In Arizona, Michigan, Georgia and other presidential battlegrounds, post-election audits or recounts — in some cases, multiple such reviews — have affirmed Biden's win. But those who still question last fall's vote say those recounts did not go far enough.

The group of plaintiffs in Georgia who won limited access to Fulton County mail-in ballots, for example, said past reviews did nothing to assuage their concerns. Elsewhere, Republicans have enacted or are trying to pass audit-related legislation.

In Alabama, a recently signed law authorizes the secretary of state and three judges to conduct a one-time post-election audit after next fall's midterms. In Pennsylvania, state House Speaker Bryan Cutler, a Republican, introduced legislation seeking to establish a Bureau of Election Audits under the purview of the state auditor general's office.

In an interview with NBC News, Cutler said there's a need for such scrutiny in his state after last year's vote not because of Trump's fraud claims but because of voter concern over significant changes to the state's election system and a number of snafus that happened as they were implemented.

"We certainly pursued everything that was in our domain as Legislature," Cutler said of litigation or reviews of the 2020 election in its aftermath. "But our job, quite frankly, is to look forward and make sure that going forward, things are in place to prevent any questions from even coming up in the first place."

Ken Bennett, a former GOP Arizona secretary of state who is serving as a liaison between the state Senate and the private auditors, said: "There's a lot of people, including Republicans, who have bought into this idea that we don't need an audit, everything works just fine. Or that false narrative that we've had two or three audits already, which in my opinion is not true. At all."

Bennett said he believes such audits will become "a standard part of our whole election system." Like other state GOP leaders, Bennett said the review is about uncovering any flaws with the prior election so they can recommend fixes — not about seeking to overturn the results.

"I think it will largely put to rest the people who are most concerned about whether things were done correctly in November of 2020," he said of the review.

Experts and officials said that under typical circumstances, such an audit would follow clearly laid out procedures, be the product of legislation and have a due date for completion. For those reasons, among others, they say Arizona's effort lacks legitimacy — as would similar reviews elsewhere.

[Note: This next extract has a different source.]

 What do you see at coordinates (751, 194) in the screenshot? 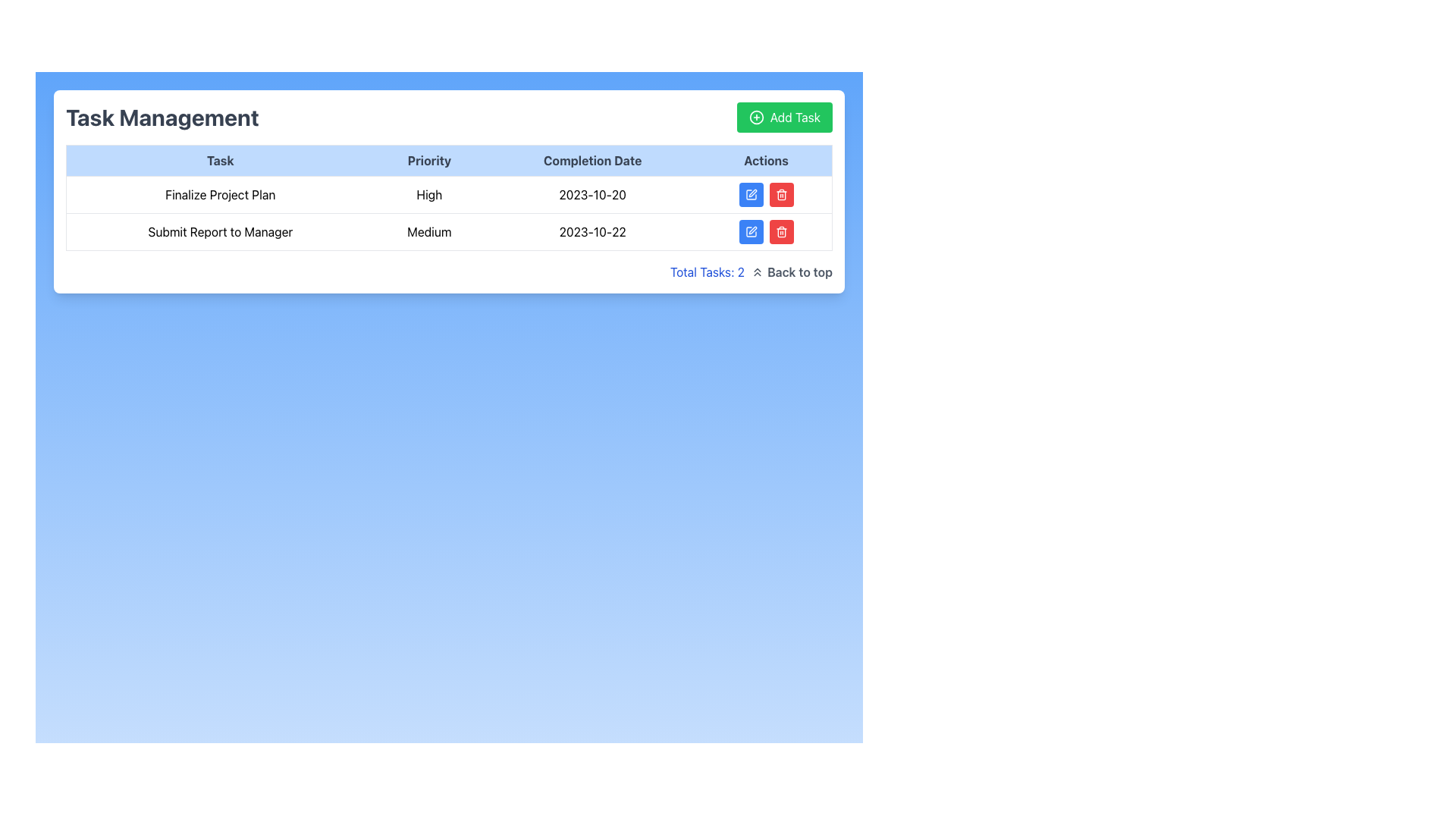
I see `the 'Edit' button in the Actions column of the first row of the tasks table` at bounding box center [751, 194].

"It's a tremendous concern," said Eddie Perez, a voting systems expert at the Open Source Election Technology Institute, a nonpartisan election technologies research and development organization. "Because really, what's at stake and what's being corroded here is the very idea that we can have some kind of truth in election outcomes."

"When you are actively undermining the idea that there are facts and there are outcomes that can be supported through transparency and documentations and the professionalism of election officials — once you take all of that away, we truly don't have a method to peacefully transfer power," he continued.

Robb Pitts, chairman of the Fulton County Board of Commissioners, said Republicans' desire to continue questioning the election was being driven by nothing but Trump's stolen election claims, or what Democrats and others have come to label the "Big Lie."

"Our 2020 election was safe; it was fair; it was secure," Pitts said. "It was open; it was transparent. And it's over. The votes have been counted three times. Not one, not two, but three. And one of those was a hand count. Votes have been counted, elections have been certified, so it's over. So let's be real clear about what this really is: This is the continuation of the Big Lie."

Meanwhile, Gates, the Maricopa County supervisor, implored fellow Republicans to condemn what's happening in his state before similar reviews take hold elsewhere.

"This is an illegitimate audit that's going on right now," Gates said. "So if Republican leaders can't stand up and say that this needs to end and that this is illegitimate, we're gonna have real problems and it's only going to get worse. This is the time to speak out."